Jury in teen's murder trial views video of street fight

photo Temekia Reed is escorted into Judge Rebecca Stern's courtroom Tuesday. Reed is on trial for the stabbing death of 15 year-old Shaviya Vinson.

Frame by frame, a street fight unfolds on the screen before the jury. A woman straddles another woman lying flat on the pavement and punches her again and again.

Standing in the crowd is Shaviya Vinson, wearing a white tank top. The 15-year-old girl is not yet in the fight.

A man pulls the punching woman up.

The fight continues; others rush in. One woman carries a metal shelf and throws it into the crowd.

Angry voices yell for the beating to continue, nearly chanting.

Vinson is in the middle of the brawl.

There is a blur, possibly something metal in the hand of a woman who runs into the mix.

Some of those fighting turn away, walking out of view.

Then a woman's voice emits a high-pitched scream, "Oh my God! Oh my God!"

The cellphone video does not capture Vinson bleeding in the street, near the corner of Poplar and West 13th streets in College Hill Courts.

The footage doesn't show a pair of purple-handled scissors that had been shoved between her ribs and into her chest.

There isn't any film of her dying in an ambulance on the way to a hospital.

As the video played in court Tuesday, her stepfather stood, clenching his jaw, and stepped past people in the gallery, including more than two dozen family and friends of both Vinson and her accused killer, Temekia Reed.

Before he reached the door, he screamed and lunged, shoving the exit door open and stumbling out into the courthouse hallway.

The Dec. 19, 2011, fight that resulted in Vinson's death started over $20 that Natalia Reed, Tamekia's mother, said she was owed for baby-sitting one of Vinson's family members.

Hours after the stabbing, Temekia Reed's sister Derrecka Witcher told police that she ran from the fight and asked Reed what she had in her hand.

Temekia Reed said she had scissors and that she "saw an open chest and she took it."

But in Hamilton County Criminal Court on Tuesday, Witcher testified to prosecutor Cameron Williams that she never heard Temekia say those words and she only told police that because she felt threatened.

Witcher claimed police told her that if she did not tell them who did it she would "do life in prison," which is why she recounted details of the fight in a videotaped statement.

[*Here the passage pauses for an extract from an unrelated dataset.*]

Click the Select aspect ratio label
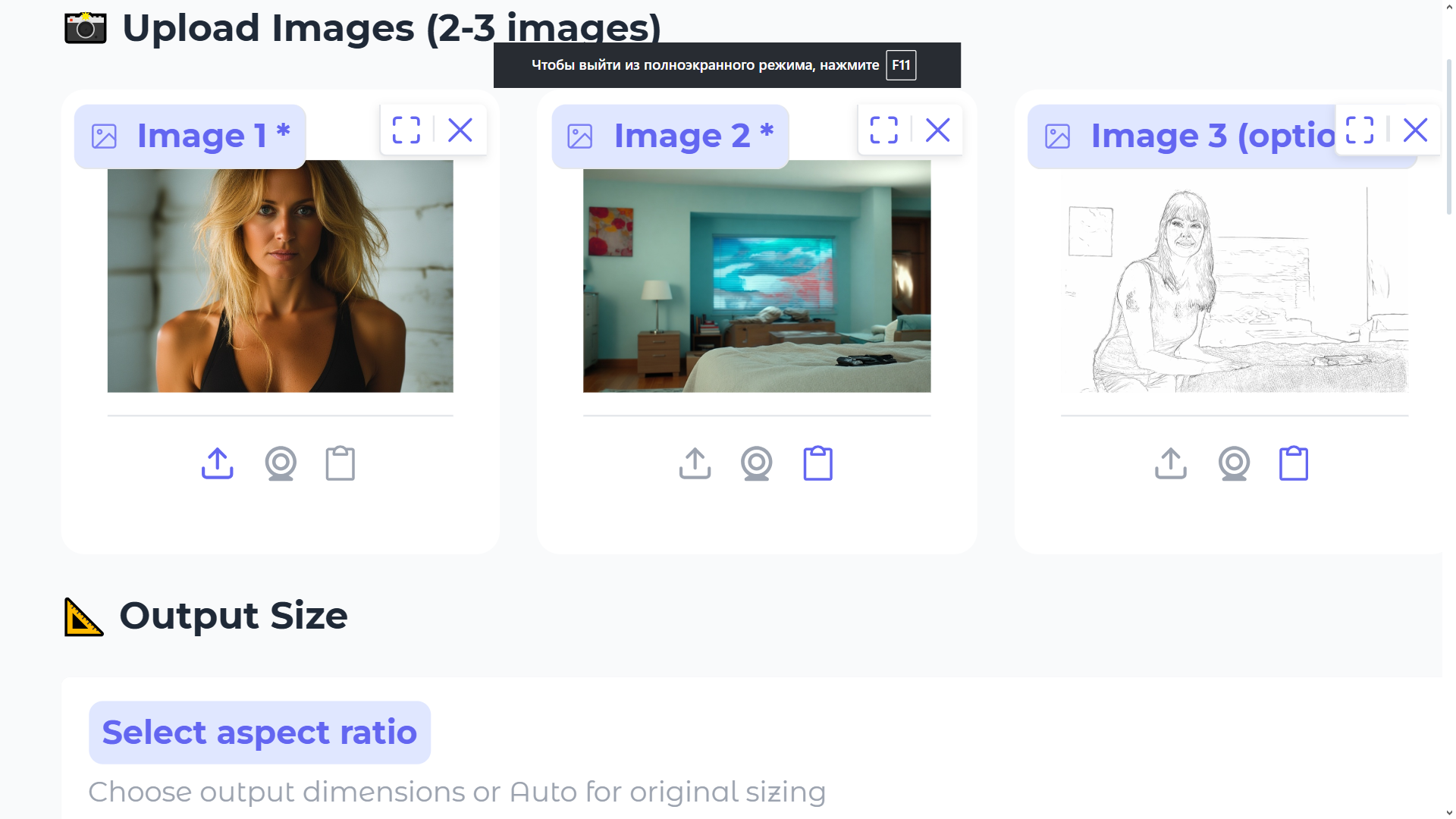Viewport: 1456px width, 819px height. point(259,733)
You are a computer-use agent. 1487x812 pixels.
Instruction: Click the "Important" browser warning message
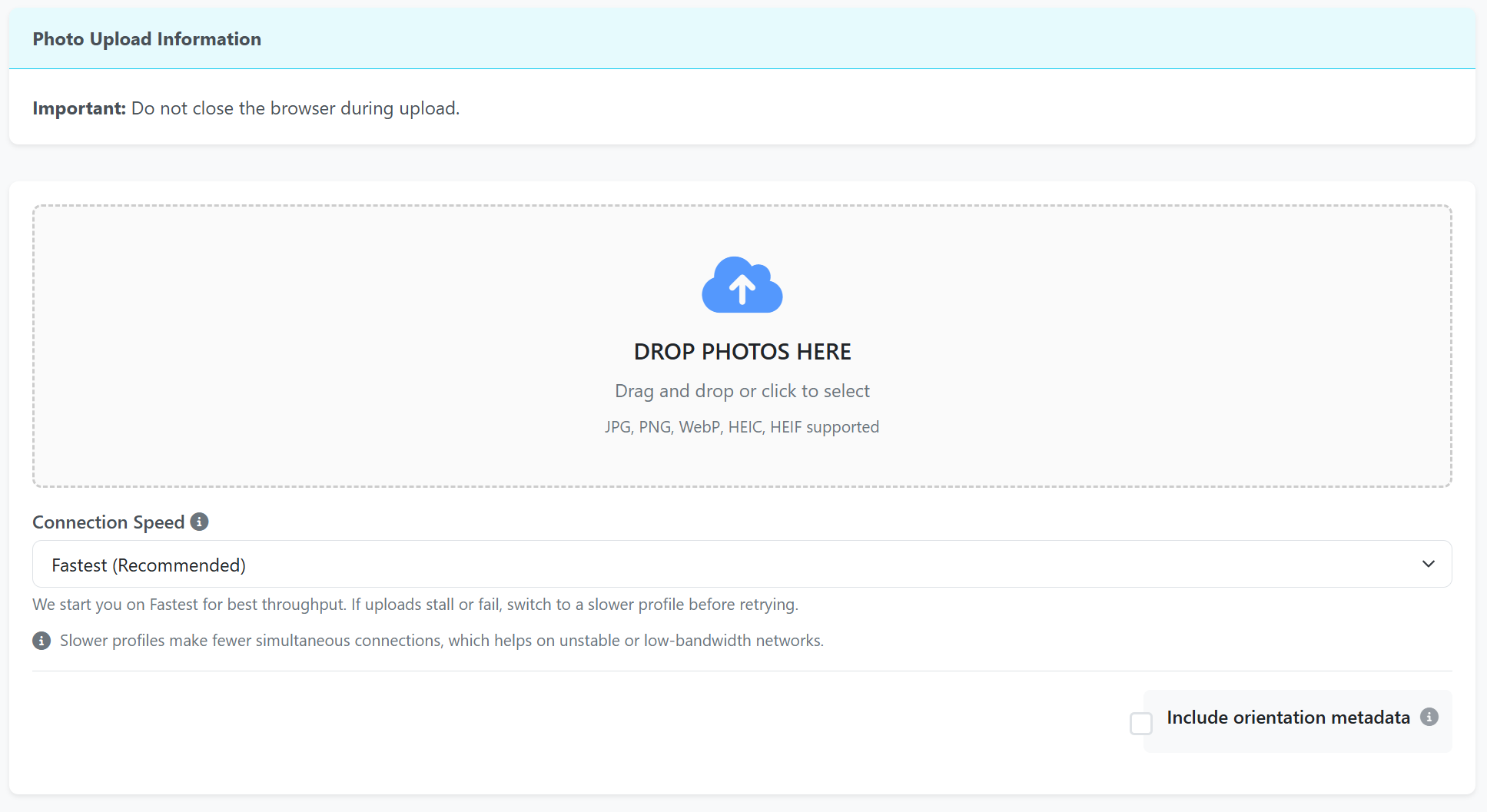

But Williams doubted her claims.

"The fact is on Dec. 20, 2011, you told the truth," Williams said. "You told them that your sister had that pair of scissors and disposed of them after she stabbed that 15-year-old girl."

"No," Witcher replied.

"And you know that she's facing a murder charge and she's your sister and you're going to come in here and lie today," Williams said.

During opening statements, Temekia Reed's attorney Michael Thomas told the jury that the video prosecutors played in slow motion moments before would prove his client's innocence.

"What you see is a very confusing scene. Ms. Reed did not murder Shaviya Vinson. I anticipate you will see the actual murderer, a person who is not in this courtroom, who will not be here during the trial, a person who has not been charged," Thomas said.

The cellphone video replayed multiple times throughout the first day of the trial is not a studio quality feature film. The footage is shaky. The street is dark. The people in the recording are moving constantly and very few faces can be seen clearly.

Witcher was in the fight that night, yet while on the witness stand had a hard time identifying some of the people in the recording.

Prosecutors have piles of evidence to present -- photographs of blood in the street, brown bags with metal shelving and other items collected from the crime scene.

But they started their case with the video.